▶ **What is required**:
From the listing below, pull out the lines that hold "width".

▶ **Data**:

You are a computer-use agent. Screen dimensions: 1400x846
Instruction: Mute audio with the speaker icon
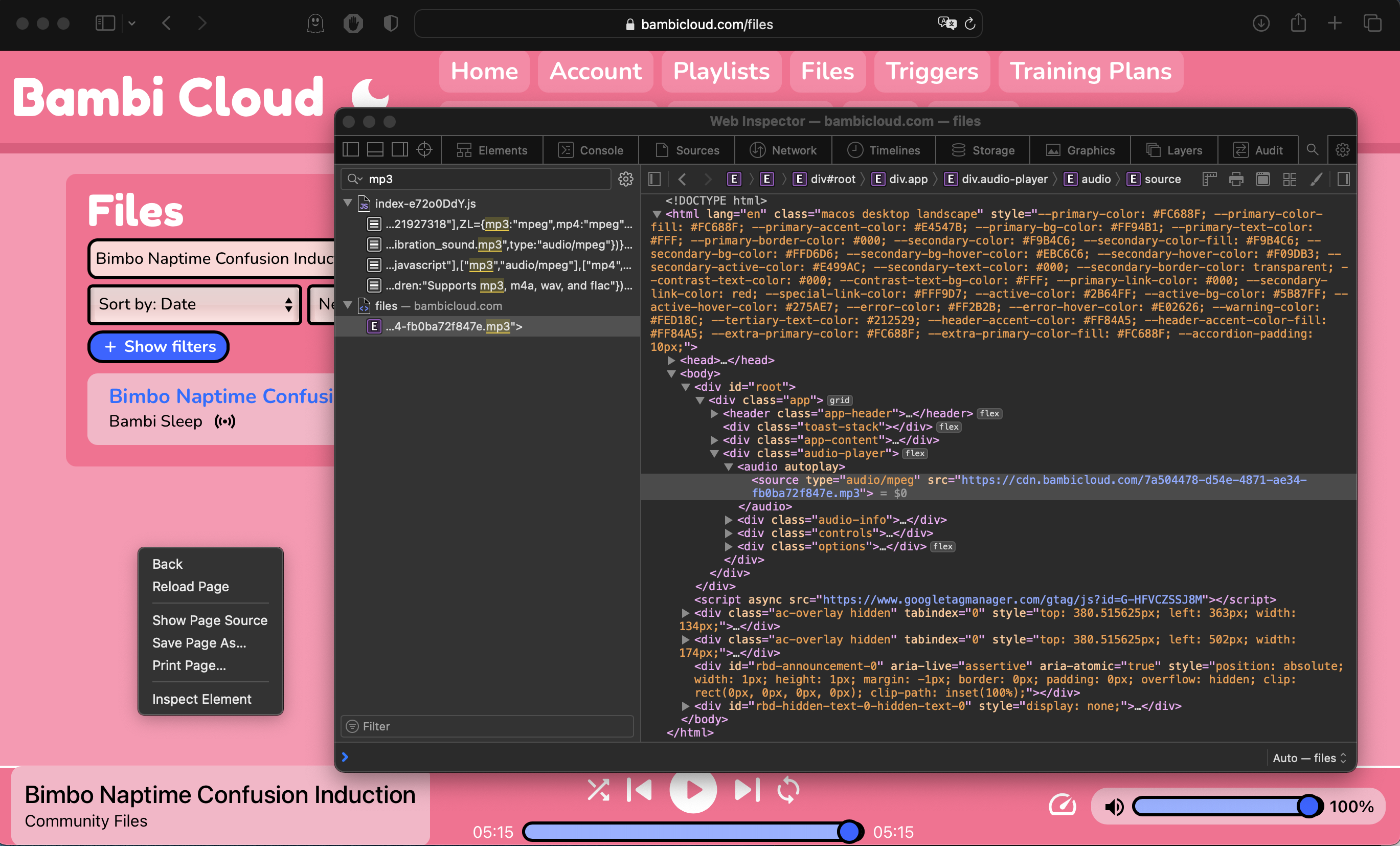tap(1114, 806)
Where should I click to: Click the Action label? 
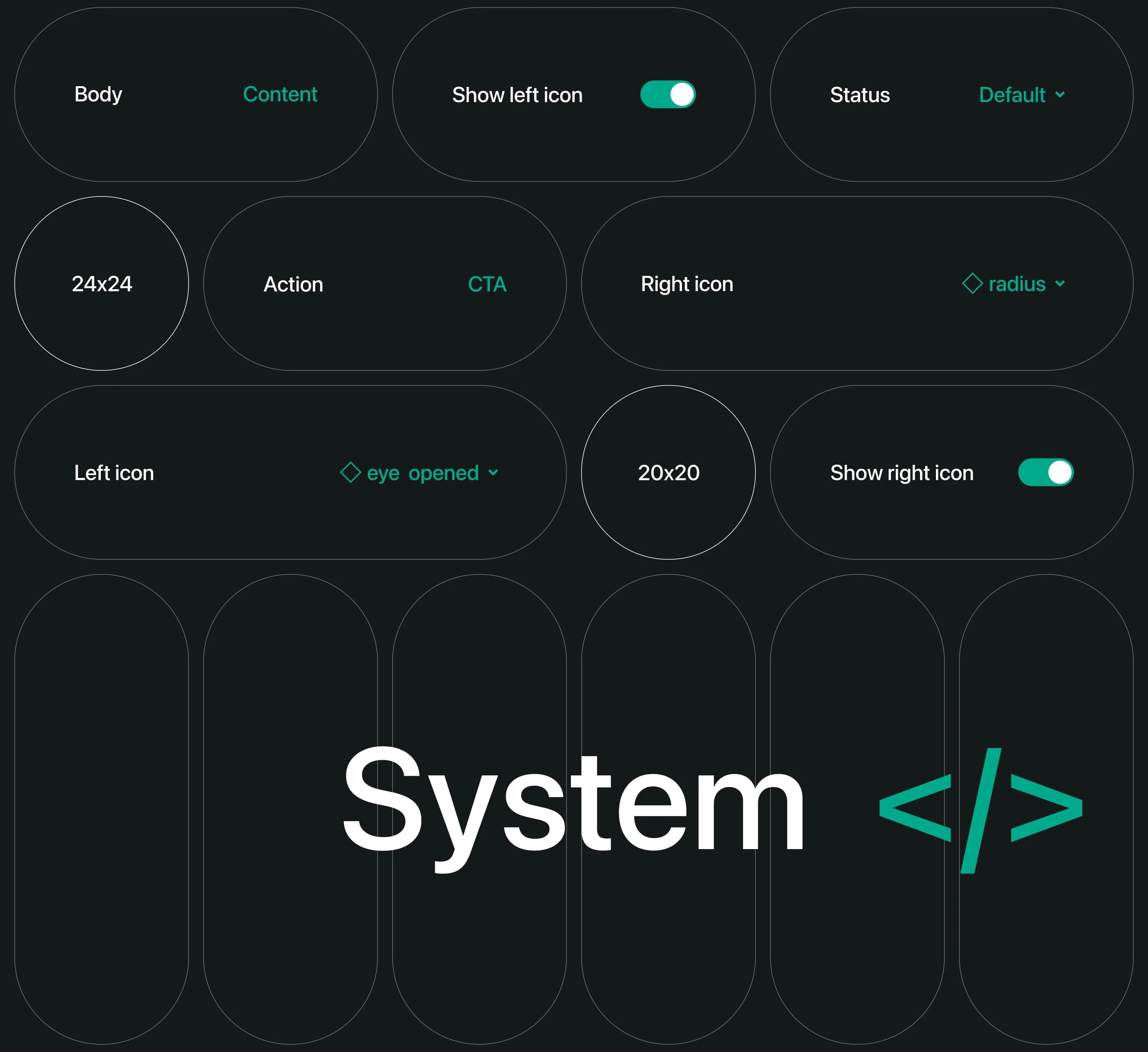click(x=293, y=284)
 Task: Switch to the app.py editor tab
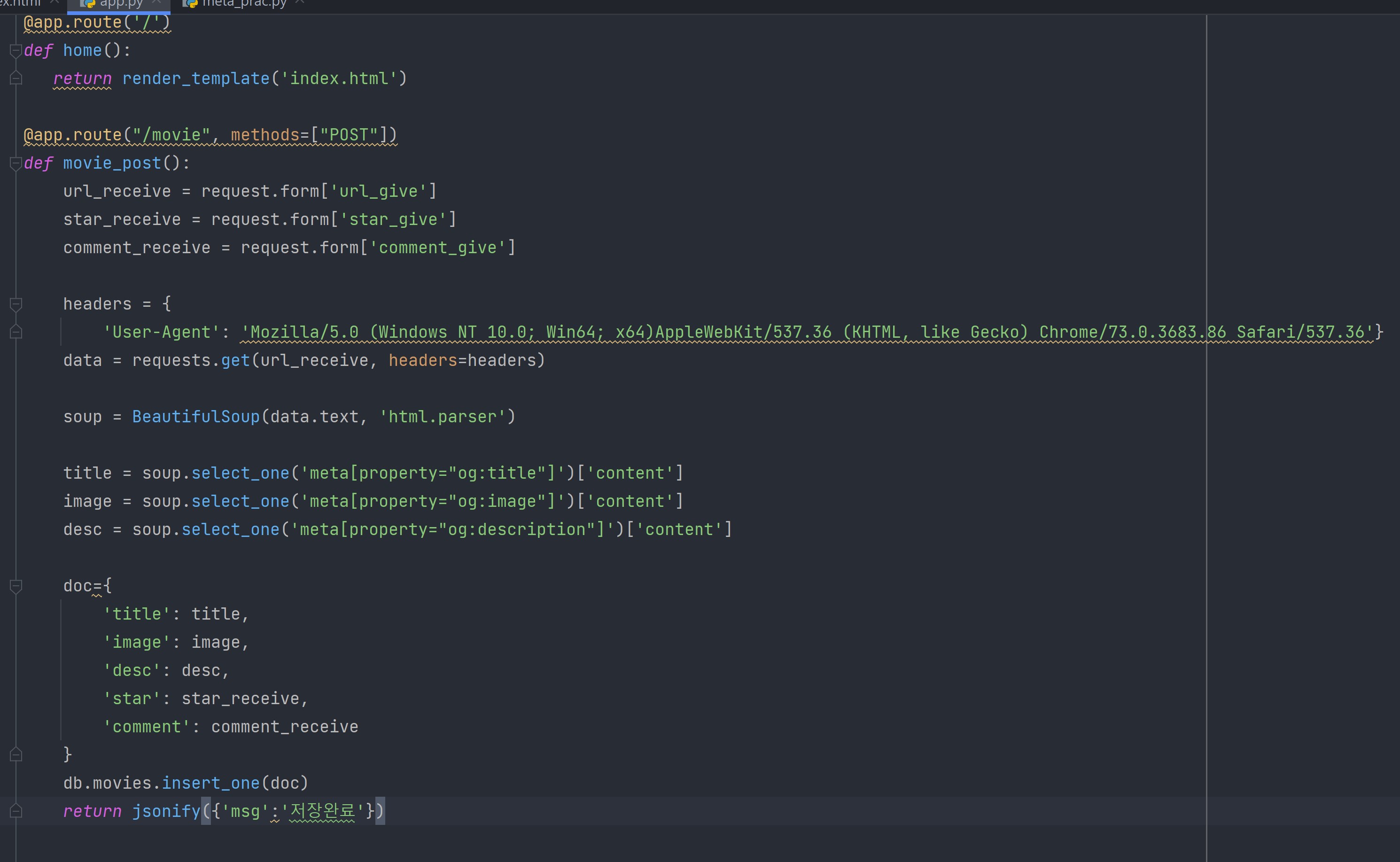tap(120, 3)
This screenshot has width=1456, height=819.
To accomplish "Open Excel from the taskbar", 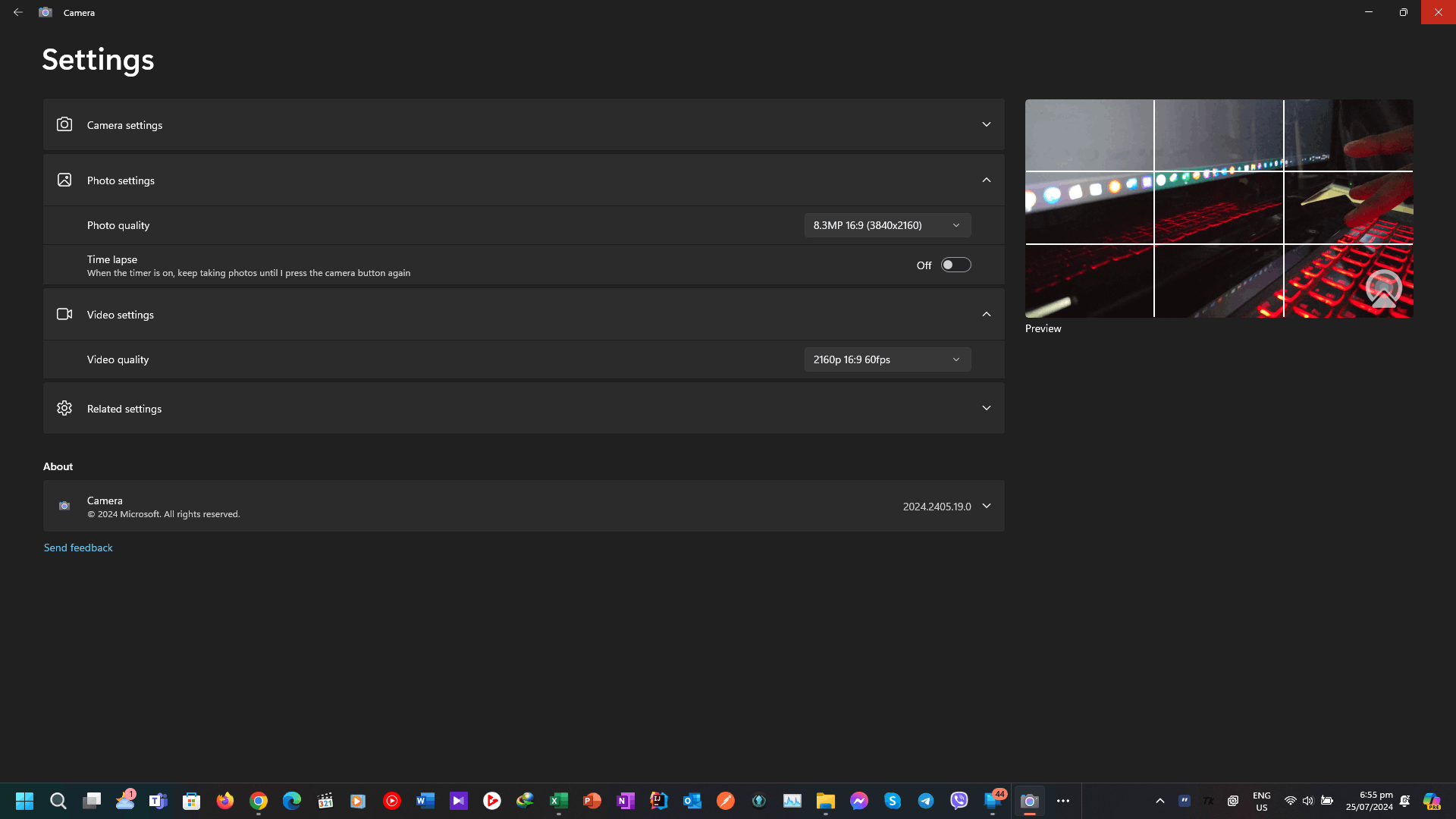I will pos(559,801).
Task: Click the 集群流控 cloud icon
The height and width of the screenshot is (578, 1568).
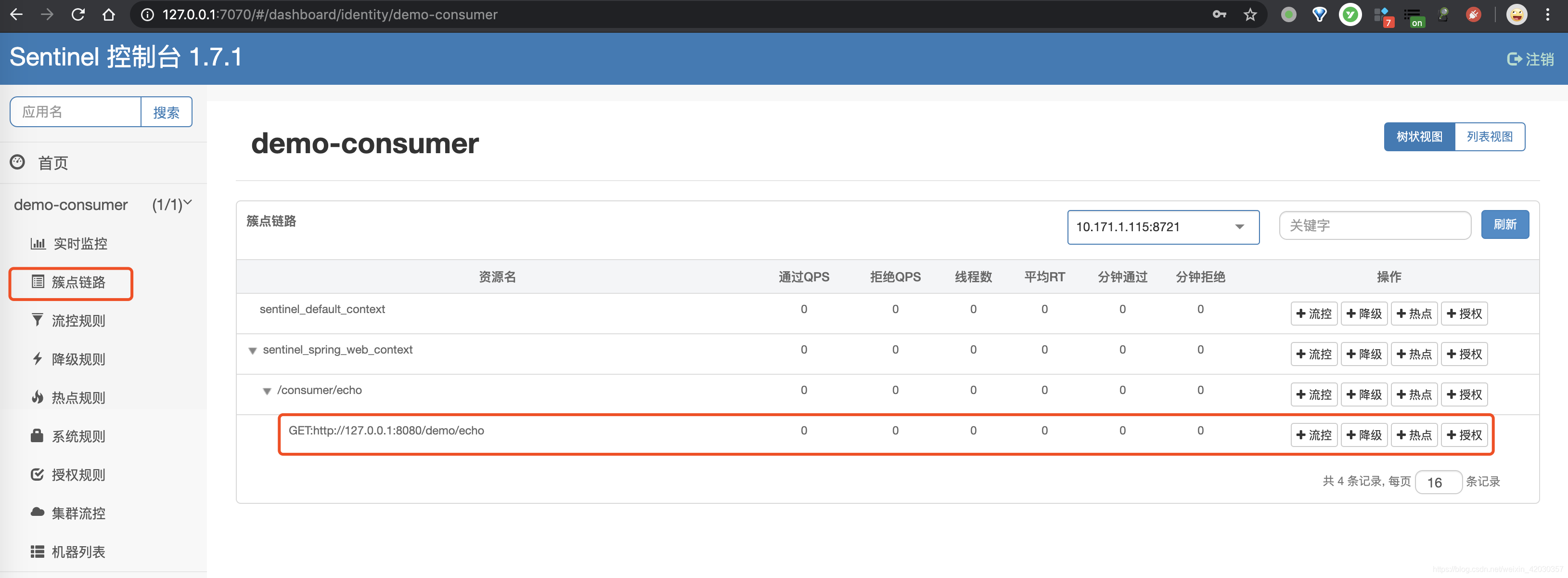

▶ **Output of the task**:
This screenshot has width=1456, height=819.
The height and width of the screenshot is (578, 1568).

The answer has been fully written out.